__RECORDS FOR THE EXERCISE__:
========================

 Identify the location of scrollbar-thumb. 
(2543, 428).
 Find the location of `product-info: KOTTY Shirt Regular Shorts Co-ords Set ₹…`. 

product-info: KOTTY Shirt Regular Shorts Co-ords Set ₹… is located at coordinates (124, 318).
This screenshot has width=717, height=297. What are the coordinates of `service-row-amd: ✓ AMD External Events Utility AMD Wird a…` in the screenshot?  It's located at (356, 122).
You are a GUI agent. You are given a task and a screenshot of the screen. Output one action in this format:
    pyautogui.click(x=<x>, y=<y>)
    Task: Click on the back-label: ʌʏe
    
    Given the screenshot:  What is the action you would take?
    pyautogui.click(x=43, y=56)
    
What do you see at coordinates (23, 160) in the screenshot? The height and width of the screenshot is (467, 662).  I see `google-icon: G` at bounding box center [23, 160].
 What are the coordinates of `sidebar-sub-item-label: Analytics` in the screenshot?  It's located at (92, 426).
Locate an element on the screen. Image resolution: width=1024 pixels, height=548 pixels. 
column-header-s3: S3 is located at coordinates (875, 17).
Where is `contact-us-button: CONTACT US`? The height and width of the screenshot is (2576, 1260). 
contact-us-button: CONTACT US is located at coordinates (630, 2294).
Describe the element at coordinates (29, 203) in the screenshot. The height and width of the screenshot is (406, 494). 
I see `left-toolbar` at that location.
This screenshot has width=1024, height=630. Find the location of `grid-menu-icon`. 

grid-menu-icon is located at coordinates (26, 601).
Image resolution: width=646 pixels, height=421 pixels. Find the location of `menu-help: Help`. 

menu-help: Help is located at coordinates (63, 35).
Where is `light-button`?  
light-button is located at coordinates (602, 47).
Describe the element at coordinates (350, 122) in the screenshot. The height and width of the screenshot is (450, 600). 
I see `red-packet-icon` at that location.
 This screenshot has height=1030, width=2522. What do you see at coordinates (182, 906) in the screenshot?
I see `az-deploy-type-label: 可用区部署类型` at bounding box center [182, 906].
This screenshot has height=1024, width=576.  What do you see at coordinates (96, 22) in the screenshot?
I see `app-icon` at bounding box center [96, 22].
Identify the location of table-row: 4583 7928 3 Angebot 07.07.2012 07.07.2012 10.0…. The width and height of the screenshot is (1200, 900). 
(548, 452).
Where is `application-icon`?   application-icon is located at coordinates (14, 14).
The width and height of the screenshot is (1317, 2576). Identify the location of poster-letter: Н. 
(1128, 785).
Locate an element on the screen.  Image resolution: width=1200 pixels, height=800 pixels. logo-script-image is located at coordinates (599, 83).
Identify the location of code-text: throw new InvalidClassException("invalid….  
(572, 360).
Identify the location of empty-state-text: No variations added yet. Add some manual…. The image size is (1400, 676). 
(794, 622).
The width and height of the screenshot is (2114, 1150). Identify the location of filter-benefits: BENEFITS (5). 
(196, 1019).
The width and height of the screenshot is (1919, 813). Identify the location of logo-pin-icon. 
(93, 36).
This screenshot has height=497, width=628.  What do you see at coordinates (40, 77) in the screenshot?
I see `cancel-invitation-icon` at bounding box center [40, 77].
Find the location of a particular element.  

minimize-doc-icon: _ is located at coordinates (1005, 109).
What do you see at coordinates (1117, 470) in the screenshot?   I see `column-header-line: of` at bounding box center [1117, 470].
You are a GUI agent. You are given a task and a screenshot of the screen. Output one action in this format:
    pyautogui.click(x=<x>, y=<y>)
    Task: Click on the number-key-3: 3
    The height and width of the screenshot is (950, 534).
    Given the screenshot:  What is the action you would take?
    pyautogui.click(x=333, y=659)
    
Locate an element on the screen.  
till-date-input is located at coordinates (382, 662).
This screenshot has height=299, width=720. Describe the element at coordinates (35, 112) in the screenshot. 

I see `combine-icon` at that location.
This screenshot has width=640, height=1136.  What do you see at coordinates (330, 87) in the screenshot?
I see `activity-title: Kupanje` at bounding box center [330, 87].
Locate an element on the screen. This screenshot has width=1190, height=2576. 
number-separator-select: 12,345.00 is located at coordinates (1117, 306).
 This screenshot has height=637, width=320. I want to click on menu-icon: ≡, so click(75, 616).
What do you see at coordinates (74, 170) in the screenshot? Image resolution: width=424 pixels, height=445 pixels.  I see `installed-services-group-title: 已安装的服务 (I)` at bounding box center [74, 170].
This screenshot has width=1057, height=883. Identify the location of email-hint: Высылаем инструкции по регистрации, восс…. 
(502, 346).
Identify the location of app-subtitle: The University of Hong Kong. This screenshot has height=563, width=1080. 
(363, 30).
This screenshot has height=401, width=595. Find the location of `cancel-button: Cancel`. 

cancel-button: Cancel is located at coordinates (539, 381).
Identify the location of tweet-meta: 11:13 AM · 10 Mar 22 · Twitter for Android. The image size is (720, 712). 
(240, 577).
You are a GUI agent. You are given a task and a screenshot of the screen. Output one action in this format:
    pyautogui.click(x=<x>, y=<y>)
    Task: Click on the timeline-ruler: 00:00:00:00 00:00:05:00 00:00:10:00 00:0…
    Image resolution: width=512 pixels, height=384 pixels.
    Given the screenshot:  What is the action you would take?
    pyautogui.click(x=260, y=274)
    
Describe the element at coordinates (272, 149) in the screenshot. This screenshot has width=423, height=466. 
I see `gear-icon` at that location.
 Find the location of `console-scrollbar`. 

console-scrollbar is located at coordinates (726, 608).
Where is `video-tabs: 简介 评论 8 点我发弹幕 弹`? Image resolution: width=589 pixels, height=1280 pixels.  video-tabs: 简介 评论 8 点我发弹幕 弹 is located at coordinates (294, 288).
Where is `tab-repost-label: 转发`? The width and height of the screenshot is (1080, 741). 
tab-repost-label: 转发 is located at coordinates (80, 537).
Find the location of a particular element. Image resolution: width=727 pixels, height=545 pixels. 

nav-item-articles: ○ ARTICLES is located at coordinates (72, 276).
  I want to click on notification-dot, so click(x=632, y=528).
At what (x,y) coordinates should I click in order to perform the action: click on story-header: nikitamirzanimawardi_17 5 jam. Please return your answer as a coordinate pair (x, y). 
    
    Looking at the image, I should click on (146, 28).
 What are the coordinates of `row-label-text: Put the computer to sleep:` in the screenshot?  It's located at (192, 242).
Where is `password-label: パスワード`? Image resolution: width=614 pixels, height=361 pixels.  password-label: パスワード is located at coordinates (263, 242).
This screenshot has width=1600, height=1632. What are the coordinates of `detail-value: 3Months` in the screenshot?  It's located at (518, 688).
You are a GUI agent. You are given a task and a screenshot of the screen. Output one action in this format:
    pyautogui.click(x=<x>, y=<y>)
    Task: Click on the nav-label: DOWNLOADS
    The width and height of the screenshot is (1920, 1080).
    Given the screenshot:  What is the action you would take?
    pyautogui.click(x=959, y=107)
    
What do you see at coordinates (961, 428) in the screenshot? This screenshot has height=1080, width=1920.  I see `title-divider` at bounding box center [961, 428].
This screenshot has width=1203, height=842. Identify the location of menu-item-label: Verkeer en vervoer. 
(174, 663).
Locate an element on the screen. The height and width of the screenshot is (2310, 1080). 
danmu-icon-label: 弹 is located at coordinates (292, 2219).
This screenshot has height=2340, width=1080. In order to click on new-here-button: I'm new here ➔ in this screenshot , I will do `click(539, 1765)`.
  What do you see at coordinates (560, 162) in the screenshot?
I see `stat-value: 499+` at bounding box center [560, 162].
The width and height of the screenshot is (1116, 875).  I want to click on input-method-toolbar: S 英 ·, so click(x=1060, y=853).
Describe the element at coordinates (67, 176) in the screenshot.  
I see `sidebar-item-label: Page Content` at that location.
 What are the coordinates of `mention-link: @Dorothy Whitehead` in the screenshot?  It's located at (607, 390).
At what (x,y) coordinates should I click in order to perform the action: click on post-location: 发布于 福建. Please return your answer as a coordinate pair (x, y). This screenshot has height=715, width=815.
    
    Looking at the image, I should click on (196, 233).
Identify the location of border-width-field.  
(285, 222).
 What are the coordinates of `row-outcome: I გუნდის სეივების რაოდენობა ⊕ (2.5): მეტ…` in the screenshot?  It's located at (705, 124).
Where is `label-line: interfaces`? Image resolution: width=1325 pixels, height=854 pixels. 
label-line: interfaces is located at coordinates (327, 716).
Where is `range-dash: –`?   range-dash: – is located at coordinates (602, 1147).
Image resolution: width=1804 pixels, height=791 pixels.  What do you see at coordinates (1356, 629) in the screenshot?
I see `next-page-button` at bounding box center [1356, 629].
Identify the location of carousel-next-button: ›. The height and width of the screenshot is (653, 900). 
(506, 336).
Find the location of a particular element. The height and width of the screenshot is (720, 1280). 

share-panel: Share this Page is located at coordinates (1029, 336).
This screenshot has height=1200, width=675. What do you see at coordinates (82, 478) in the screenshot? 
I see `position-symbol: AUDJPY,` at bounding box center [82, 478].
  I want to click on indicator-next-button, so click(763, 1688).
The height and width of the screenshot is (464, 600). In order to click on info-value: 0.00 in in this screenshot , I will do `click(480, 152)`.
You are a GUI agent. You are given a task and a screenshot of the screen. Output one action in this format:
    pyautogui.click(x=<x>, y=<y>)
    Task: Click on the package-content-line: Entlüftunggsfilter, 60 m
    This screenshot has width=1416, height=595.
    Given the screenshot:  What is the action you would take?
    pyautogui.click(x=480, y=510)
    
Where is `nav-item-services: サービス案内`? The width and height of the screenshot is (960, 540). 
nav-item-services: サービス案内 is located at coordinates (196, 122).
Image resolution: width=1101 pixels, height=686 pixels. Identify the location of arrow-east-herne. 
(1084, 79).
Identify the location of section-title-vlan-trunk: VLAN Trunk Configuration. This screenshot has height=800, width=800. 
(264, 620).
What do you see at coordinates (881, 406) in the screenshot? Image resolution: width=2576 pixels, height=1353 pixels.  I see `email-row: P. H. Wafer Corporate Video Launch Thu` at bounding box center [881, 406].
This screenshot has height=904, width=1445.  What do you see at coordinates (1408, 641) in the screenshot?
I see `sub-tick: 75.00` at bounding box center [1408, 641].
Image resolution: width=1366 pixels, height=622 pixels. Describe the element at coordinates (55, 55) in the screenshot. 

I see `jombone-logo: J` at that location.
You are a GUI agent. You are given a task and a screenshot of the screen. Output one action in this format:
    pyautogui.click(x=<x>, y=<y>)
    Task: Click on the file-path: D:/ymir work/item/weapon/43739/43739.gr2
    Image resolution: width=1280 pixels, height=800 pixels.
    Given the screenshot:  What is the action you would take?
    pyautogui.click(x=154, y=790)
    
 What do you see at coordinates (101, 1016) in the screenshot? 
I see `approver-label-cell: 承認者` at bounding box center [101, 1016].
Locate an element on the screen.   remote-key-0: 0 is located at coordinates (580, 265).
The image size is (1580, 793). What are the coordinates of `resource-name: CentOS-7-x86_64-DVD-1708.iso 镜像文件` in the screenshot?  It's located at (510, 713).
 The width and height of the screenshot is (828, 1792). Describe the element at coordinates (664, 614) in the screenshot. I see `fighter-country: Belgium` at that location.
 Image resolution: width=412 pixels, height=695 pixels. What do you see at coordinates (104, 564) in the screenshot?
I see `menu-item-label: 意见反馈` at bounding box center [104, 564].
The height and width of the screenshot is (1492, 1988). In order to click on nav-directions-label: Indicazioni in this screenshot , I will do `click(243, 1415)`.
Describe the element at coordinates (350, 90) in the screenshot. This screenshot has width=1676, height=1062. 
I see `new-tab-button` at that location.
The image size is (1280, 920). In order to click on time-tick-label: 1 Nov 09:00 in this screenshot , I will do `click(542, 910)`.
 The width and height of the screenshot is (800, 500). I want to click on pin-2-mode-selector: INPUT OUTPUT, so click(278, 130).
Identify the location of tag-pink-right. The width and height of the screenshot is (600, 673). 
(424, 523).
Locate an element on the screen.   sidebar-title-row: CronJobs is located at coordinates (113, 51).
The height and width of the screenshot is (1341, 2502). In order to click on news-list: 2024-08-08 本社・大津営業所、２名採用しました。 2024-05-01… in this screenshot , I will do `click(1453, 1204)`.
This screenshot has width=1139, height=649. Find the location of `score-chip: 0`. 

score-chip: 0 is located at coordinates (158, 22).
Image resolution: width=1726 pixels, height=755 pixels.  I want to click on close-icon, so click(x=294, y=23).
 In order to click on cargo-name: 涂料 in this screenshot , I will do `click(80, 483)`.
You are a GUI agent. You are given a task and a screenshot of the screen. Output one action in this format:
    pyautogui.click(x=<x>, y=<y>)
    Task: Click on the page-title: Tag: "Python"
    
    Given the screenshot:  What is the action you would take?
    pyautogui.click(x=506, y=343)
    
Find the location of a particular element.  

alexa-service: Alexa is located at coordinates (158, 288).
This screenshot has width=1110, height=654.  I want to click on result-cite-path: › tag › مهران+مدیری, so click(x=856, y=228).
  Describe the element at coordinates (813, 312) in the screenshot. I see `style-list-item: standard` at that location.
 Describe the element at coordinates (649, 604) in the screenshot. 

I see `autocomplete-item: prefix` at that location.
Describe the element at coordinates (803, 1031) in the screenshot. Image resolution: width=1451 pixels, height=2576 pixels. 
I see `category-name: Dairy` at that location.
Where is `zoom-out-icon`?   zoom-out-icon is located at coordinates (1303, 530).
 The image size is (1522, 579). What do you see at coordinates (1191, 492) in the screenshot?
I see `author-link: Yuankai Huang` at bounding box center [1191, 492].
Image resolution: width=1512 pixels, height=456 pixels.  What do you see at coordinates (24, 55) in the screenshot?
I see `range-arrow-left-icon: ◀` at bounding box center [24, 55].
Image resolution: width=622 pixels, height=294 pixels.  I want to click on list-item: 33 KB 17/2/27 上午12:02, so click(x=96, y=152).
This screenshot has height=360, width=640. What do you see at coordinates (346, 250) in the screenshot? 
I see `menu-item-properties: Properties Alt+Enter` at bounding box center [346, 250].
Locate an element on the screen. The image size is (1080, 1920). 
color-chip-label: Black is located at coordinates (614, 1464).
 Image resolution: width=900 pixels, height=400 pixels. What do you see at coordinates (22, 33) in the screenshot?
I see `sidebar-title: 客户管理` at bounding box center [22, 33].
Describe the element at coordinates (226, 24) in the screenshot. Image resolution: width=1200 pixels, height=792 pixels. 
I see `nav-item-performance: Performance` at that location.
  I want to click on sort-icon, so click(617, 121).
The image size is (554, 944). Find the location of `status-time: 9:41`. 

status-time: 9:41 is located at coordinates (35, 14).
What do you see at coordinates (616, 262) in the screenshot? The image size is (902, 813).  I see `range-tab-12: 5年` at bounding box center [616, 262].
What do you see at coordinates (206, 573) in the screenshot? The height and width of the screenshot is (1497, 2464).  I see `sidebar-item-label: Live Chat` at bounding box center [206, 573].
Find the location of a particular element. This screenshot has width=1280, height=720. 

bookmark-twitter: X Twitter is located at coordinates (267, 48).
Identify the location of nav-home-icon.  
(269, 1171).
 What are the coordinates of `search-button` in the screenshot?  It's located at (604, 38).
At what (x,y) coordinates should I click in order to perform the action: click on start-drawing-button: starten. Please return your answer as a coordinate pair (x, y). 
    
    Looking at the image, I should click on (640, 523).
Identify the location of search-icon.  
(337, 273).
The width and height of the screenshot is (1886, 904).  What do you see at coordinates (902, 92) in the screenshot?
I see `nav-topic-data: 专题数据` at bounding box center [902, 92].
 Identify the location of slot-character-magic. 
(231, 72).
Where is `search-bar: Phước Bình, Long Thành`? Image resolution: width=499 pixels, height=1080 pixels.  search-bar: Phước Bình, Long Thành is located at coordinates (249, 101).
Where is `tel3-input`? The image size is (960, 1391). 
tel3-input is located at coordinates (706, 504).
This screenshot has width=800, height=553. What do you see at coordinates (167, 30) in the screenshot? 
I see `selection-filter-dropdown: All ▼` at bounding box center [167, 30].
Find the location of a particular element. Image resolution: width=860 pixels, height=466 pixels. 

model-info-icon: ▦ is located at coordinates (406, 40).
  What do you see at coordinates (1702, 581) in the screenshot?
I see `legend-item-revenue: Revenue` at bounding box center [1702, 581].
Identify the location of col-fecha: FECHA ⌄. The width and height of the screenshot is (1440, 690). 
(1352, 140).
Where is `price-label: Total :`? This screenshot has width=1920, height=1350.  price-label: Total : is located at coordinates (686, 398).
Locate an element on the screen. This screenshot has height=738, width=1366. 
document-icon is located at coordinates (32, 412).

========================

__TASK GOAL__:
Rewrite the entries from the line containing "on story-header: nikitamirzanimawardi_17" up to and including the line containing "at (192, 242)." as a JSON list of strings, one string per line, leaving out blank lines.

__WRITTEN SOLUTION__:
[
  "At what (x,y) coordinates should I click in order to perform the action: click on story-header: nikitamirzanimawardi_17 5 jam. Please return your answer as a coordinate pair (x, y). ",
  "    Looking at the image, I should click on (146, 28).",
  " What are the coordinates of `row-label-text: Put the computer to sleep:` in the screenshot?  It's located at (192, 242)."
]